In Cook's famous paper on $\mathsf{NC}$, he cites the following result:
PROPOSITION 4.7 (Cook and Ruzzo, 1983). $\mathsf{AC}^k$ consists of those problems solvable by uniform unbounded fan-in circuit families in $O(\log^k n)$ depth and $n^{O(1)}$ size.
where $\mathsf{AC}^k$ here is defined for $k \ge 1$ as the class of problems solvable by an ATM in $O(\log n)$ space and $O(\log^k n)$ alternation depth. (Of course, the definition of $\mathsf{AC}^k$ usually goes the other way around, but given the equivalence it is all just a matter of presentation.)
Note the above is the logspace-uniform version of $\mathsf{AC}$. It was later acknowledged that for $\mathsf{AC}^0$ the more restrictive dlogtime-uniformity is preferable.
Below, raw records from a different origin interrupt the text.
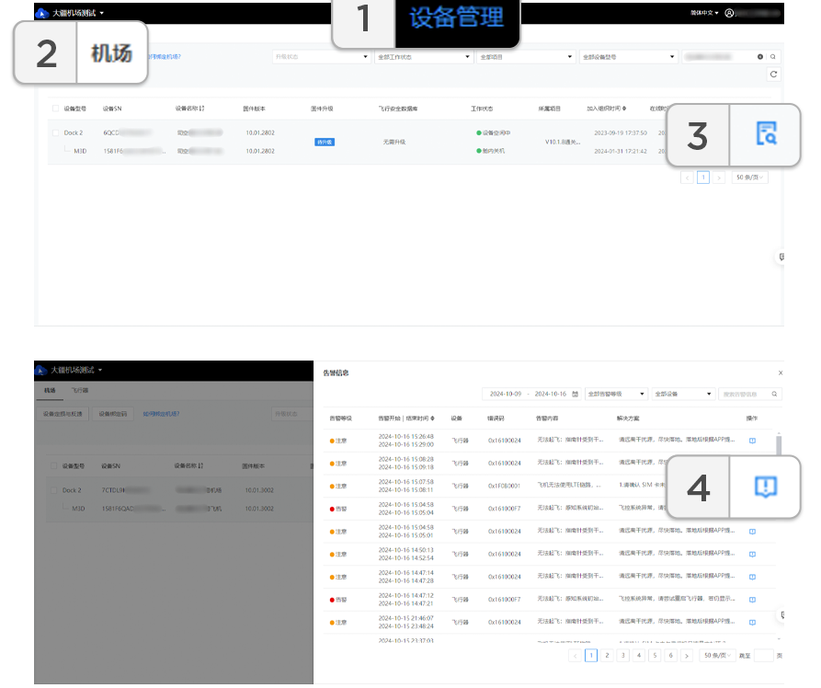The image size is (821, 688).
Task: Toggle the select-all checkbox beside 设备型号 in the upper table
Action: click(55, 109)
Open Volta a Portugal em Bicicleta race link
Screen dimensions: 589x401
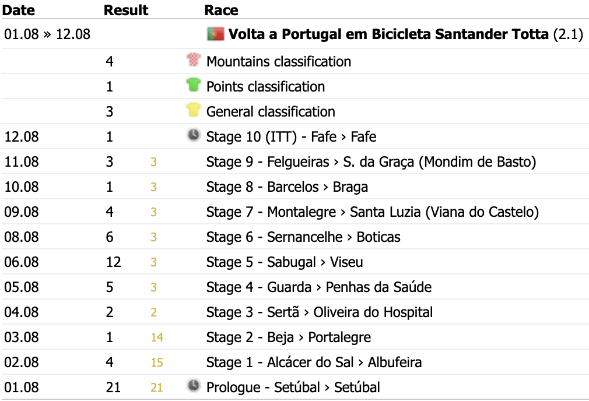pos(388,34)
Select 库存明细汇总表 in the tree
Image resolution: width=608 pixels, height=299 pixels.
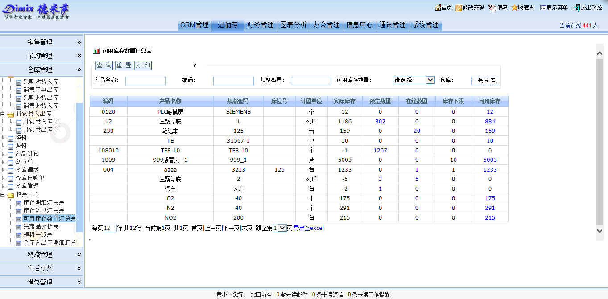44,203
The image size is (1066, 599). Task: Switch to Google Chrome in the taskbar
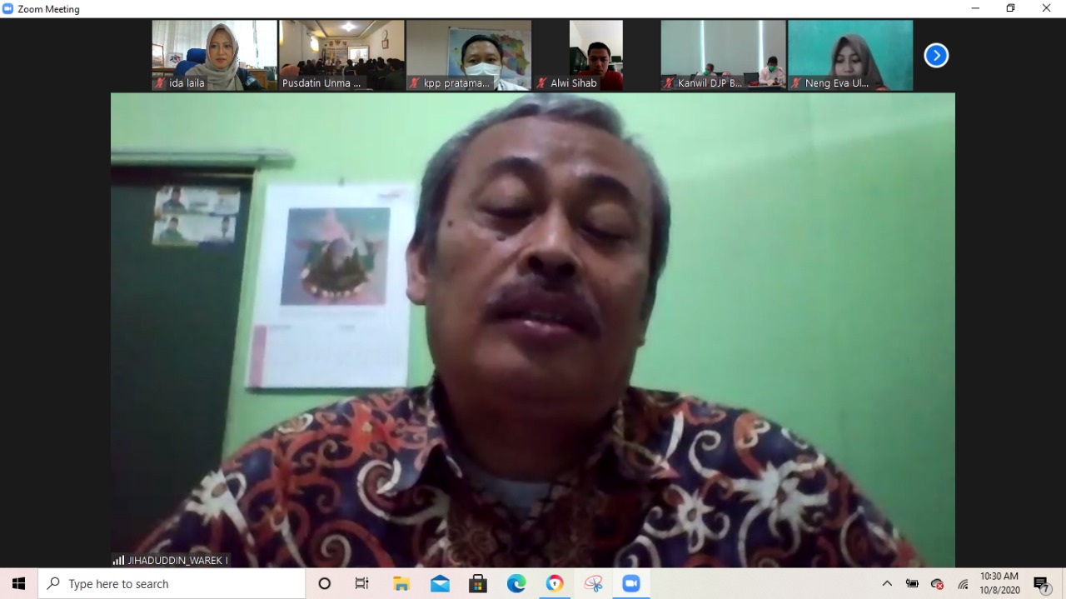pyautogui.click(x=555, y=584)
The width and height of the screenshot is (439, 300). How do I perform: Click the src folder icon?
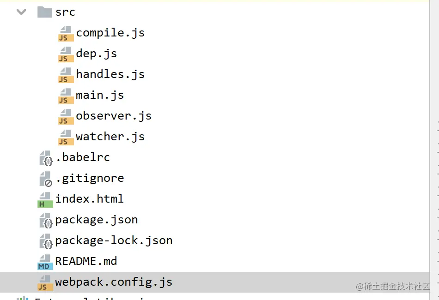44,12
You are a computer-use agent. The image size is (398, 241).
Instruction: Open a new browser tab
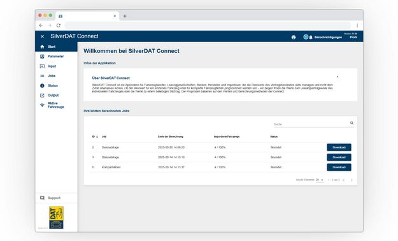(125, 16)
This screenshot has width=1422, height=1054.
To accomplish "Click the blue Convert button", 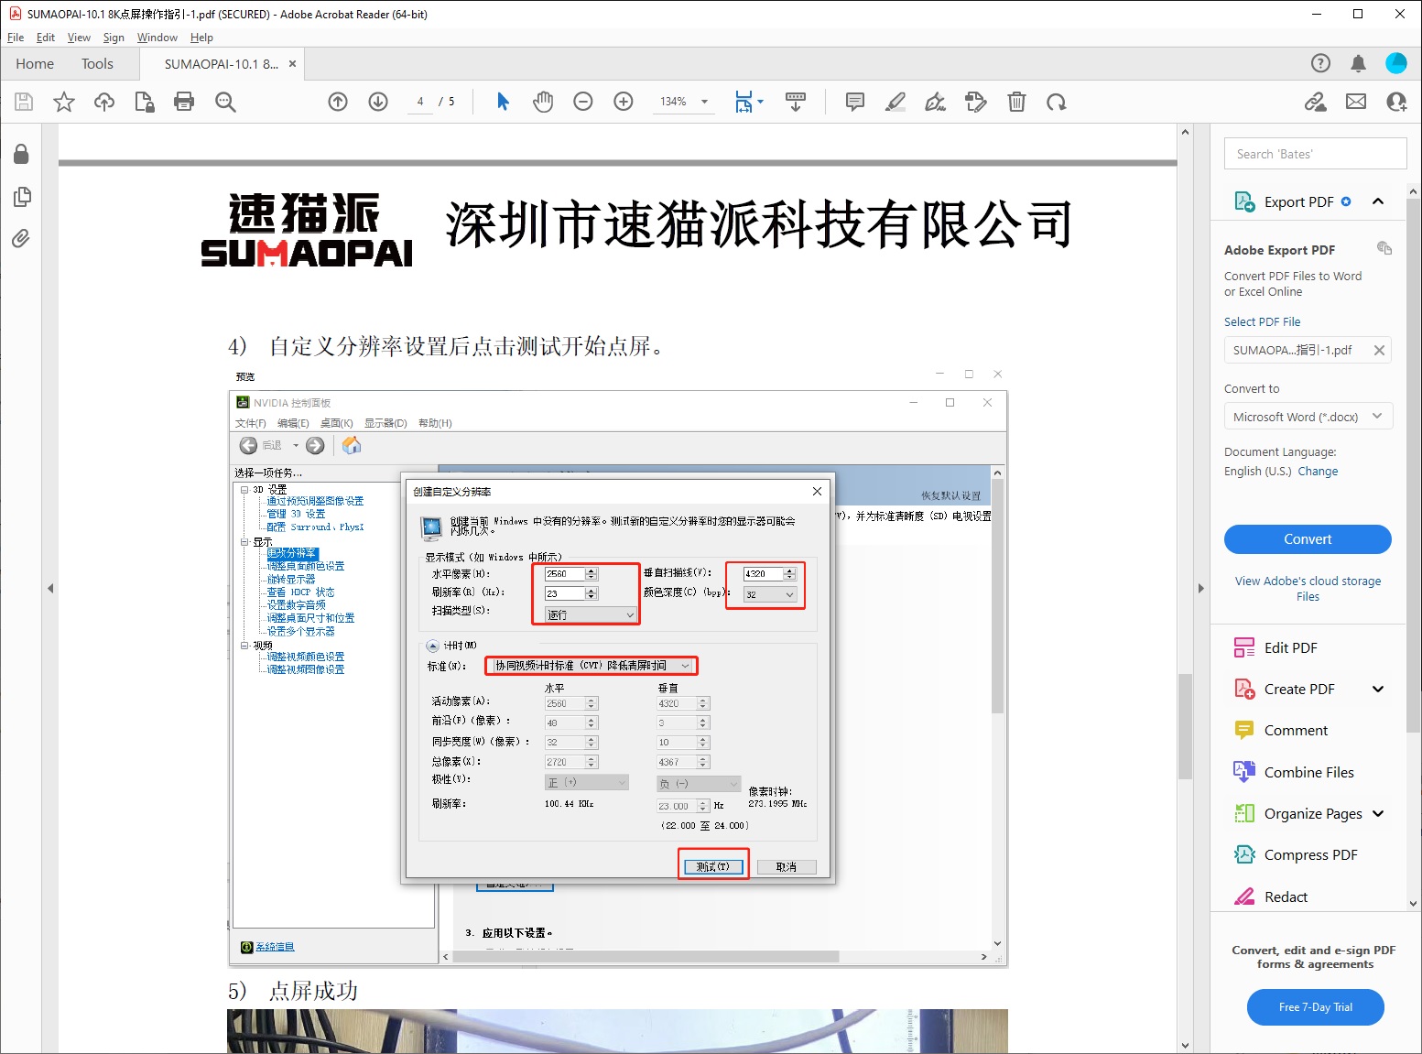I will pos(1308,539).
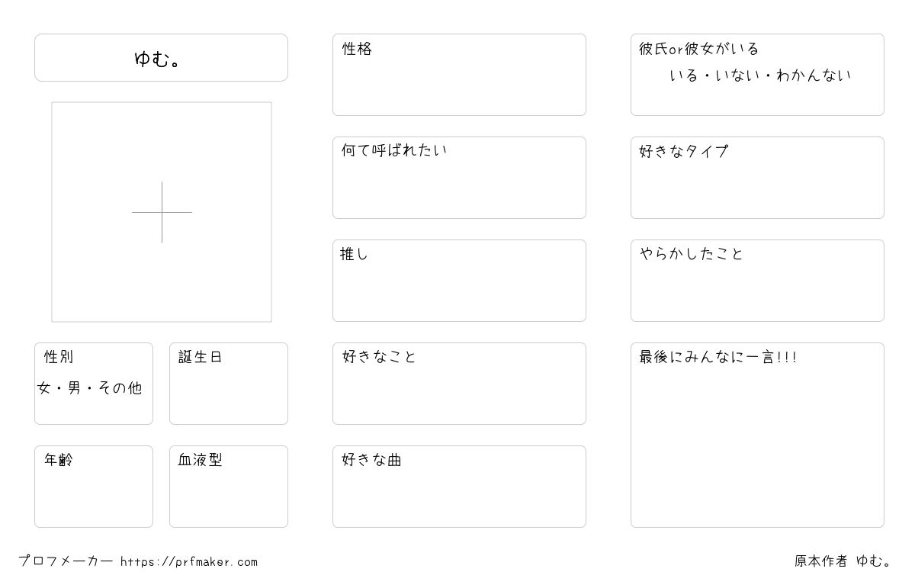
Task: Choose 男 in the 性別 options
Action: (x=75, y=388)
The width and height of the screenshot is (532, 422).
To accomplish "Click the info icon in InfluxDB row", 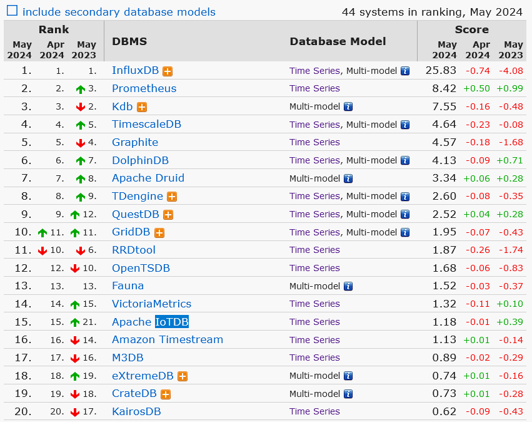I will [x=405, y=71].
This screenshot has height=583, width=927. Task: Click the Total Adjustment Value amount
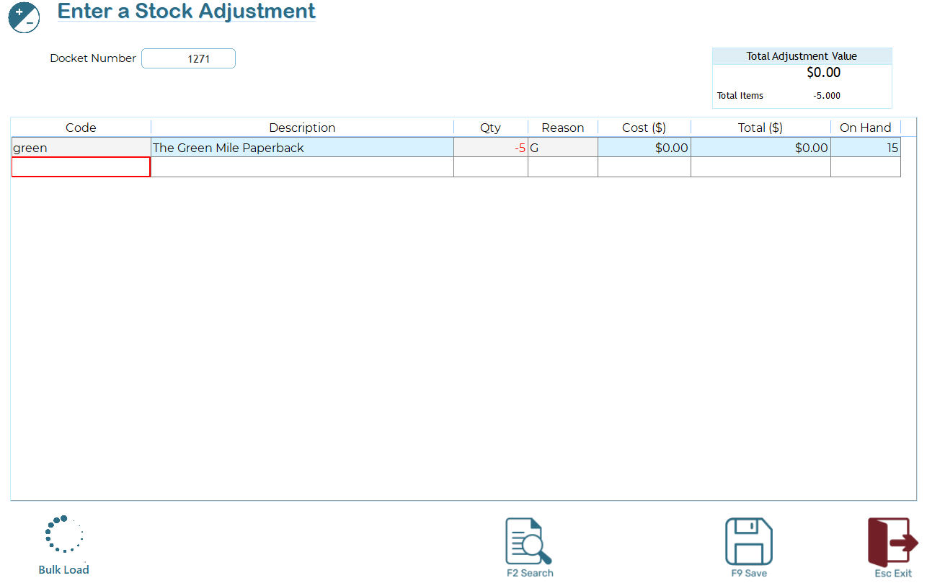click(823, 73)

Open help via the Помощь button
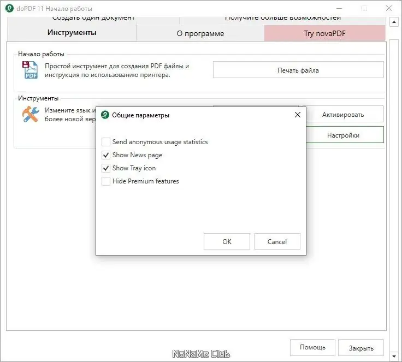click(x=312, y=347)
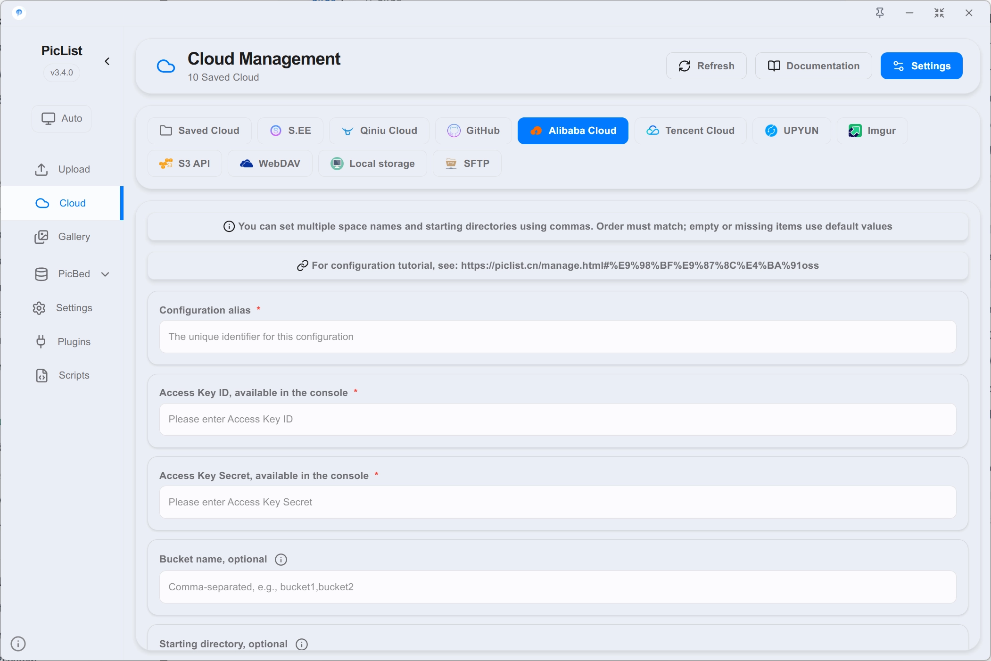991x661 pixels.
Task: Go to the Upload page in the sidebar
Action: click(63, 169)
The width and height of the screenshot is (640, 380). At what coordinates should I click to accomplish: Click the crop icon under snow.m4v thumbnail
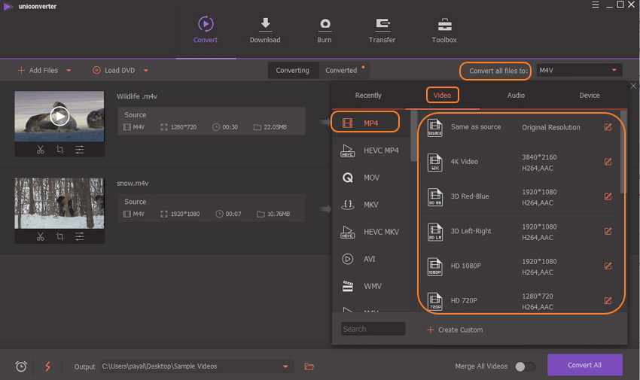click(60, 236)
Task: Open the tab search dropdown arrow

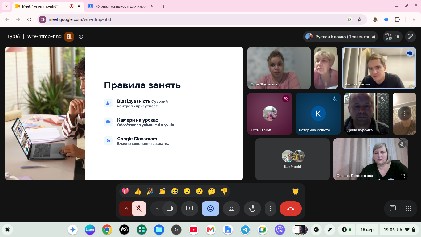Action: click(6, 6)
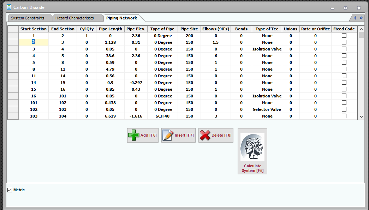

There is also an interesting result regarding the (in)equality of dlogtime- and logspace-uniformity of $\mathsf{AC}^0$. We also know that dlogtime-uniform $\mathsf{AC}^0$ is characterizable as the class of problems solvable by ATMs in $O(\log n)$ time (instead of space above) and $O(1)$ alternation depth.
Given that dlogtime- and logspace-uniformity most likely does make a difference for $\mathsf{AC}^0$ I am interested whether the Cook and Ruzzo result can be extended to the case of $k = 0$ and logspace-uniform $\mathsf{AC}^0$. Unfortunately, in Cook's paper, "Cook and Ruzzo, 1983" is only listed as "unpublished theorem," so I was unable to check whether the proof also works for $k=0$ (and whether Cook and Ruzzo had simply neglected it for some reason).